# INSTRUCTIONS TO FOLLOW
Search the entries for the word "computer". Copy every line where it turns up.

# PROVIDED DATA

☆ ☆ ☆ ☆ ☆ ☆ ☆

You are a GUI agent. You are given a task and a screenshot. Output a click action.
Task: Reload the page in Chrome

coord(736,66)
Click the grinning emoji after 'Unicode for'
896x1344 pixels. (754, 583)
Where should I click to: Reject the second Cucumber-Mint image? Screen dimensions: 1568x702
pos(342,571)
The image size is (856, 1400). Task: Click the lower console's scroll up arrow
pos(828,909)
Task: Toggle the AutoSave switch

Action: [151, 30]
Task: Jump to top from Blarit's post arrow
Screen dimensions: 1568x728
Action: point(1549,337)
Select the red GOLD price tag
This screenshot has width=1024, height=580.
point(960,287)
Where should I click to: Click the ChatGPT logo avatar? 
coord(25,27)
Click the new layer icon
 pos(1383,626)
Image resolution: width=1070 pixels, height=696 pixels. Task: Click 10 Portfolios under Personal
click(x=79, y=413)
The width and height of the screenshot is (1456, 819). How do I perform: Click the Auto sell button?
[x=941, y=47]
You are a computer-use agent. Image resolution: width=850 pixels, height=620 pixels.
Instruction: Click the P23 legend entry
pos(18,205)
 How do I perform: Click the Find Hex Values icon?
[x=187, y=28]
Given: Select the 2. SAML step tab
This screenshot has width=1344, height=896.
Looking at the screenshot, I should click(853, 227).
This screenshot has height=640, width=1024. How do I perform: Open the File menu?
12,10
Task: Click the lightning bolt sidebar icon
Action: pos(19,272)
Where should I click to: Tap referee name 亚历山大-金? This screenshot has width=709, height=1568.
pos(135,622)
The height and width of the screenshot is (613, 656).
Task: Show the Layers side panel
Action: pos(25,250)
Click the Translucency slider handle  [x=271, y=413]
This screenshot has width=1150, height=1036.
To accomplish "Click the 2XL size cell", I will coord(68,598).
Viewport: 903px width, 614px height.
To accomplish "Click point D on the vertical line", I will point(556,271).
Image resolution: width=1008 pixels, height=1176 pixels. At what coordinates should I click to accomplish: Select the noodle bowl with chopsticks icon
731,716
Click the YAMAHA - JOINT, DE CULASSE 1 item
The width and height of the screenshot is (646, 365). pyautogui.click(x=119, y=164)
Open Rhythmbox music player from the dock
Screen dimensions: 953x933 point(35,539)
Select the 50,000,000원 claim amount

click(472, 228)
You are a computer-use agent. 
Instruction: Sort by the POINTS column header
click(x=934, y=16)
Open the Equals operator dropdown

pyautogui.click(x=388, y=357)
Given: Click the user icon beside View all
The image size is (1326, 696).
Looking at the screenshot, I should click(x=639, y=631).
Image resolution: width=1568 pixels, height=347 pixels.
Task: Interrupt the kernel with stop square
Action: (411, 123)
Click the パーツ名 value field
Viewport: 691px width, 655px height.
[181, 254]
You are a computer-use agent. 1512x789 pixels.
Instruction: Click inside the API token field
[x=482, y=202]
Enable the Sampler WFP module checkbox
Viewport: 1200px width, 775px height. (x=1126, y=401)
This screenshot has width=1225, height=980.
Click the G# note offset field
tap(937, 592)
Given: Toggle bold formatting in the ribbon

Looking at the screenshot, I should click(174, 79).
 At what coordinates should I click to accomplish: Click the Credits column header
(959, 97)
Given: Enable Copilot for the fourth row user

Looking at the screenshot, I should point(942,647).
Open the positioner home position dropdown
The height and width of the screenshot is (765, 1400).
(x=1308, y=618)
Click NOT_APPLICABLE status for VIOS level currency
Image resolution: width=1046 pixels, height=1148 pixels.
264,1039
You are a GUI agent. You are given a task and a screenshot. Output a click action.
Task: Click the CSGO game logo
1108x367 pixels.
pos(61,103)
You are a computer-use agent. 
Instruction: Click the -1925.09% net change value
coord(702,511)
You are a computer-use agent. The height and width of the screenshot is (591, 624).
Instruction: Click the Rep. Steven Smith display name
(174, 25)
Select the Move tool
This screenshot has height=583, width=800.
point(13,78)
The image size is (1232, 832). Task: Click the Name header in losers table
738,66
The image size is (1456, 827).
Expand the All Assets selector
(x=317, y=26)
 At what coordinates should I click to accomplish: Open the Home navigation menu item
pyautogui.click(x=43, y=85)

☆ ☆ ☆ ☆ ☆ ☆ ☆

# TASK OUTPUT
You are a computer-use agent. Image resolution: width=850 pixels, height=620 pixels.
You are a computer-use agent. 
You are a computer-use agent. 1512x789 pixels.
You are a computer-use agent. 
You are a computer-use agent. The height and width of the screenshot is (591, 624).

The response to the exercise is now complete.